» **WHAT IS NEEDED**
Swap every "Task:" in the entries below for "Goal:", and leave the rest of each line unchanged.

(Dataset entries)

════════════════

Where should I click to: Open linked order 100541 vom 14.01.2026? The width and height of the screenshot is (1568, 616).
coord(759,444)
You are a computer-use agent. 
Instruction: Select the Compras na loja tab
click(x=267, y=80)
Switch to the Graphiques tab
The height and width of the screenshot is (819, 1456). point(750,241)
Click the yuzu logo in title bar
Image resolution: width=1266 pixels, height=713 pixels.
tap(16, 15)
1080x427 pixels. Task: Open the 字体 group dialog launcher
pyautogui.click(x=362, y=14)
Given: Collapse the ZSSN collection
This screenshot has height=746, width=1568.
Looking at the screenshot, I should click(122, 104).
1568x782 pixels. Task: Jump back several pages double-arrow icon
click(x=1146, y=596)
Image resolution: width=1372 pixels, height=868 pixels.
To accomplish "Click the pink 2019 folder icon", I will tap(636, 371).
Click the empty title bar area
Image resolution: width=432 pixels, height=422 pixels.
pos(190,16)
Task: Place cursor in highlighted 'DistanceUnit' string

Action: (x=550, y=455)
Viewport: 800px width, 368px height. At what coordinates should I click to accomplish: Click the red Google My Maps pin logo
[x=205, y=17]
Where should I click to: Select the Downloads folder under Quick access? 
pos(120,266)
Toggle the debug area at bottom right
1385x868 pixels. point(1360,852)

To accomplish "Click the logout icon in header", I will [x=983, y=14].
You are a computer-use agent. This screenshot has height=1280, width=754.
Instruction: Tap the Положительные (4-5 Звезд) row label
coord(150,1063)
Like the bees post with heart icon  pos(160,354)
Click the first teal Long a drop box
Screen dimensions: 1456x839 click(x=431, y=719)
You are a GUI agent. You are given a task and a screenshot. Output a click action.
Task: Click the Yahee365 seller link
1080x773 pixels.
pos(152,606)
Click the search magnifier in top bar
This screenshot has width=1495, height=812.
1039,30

════════════════

» **COMPLETE ANSWER**
Where should I click to: Open linked order 100541 vom 14.01.2026? The width and height of the screenshot is (1568, 616).
coord(759,444)
You are a computer-use agent. 
Instruction: Select the Compras na loja tab
click(x=267, y=80)
Switch to the Graphiques tab
The height and width of the screenshot is (819, 1456). point(750,241)
Click the yuzu logo in title bar
Image resolution: width=1266 pixels, height=713 pixels.
tap(16, 15)
1080x427 pixels. Goal: Open the 字体 group dialog launcher
pyautogui.click(x=362, y=14)
Given: Collapse the ZSSN collection
This screenshot has height=746, width=1568.
Looking at the screenshot, I should click(122, 104).
1568x782 pixels. Goal: Jump back several pages double-arrow icon
click(x=1146, y=596)
Image resolution: width=1372 pixels, height=868 pixels.
To accomplish "Click the pink 2019 folder icon", I will tap(636, 371).
Click the empty title bar area
Image resolution: width=432 pixels, height=422 pixels.
pos(190,16)
Goal: Place cursor in highlighted 'DistanceUnit' string

Action: (x=550, y=455)
Viewport: 800px width, 368px height. At what coordinates should I click to accomplish: Click the red Google My Maps pin logo
[x=205, y=17]
Where should I click to: Select the Downloads folder under Quick access? 
pos(120,266)
Toggle the debug area at bottom right
1385x868 pixels. point(1360,852)

To accomplish "Click the logout icon in header", I will [x=983, y=14].
You are a computer-use agent. This screenshot has height=1280, width=754.
Instruction: Tap the Положительные (4-5 Звезд) row label
coord(150,1063)
Like the bees post with heart icon  pos(160,354)
Click the first teal Long a drop box
Screen dimensions: 1456x839 click(x=431, y=719)
You are a GUI agent. You are given a task and a screenshot. Output a click action.
Goal: Click the Yahee365 seller link
1080x773 pixels.
pos(152,606)
Click the search magnifier in top bar
This screenshot has width=1495, height=812.
1039,30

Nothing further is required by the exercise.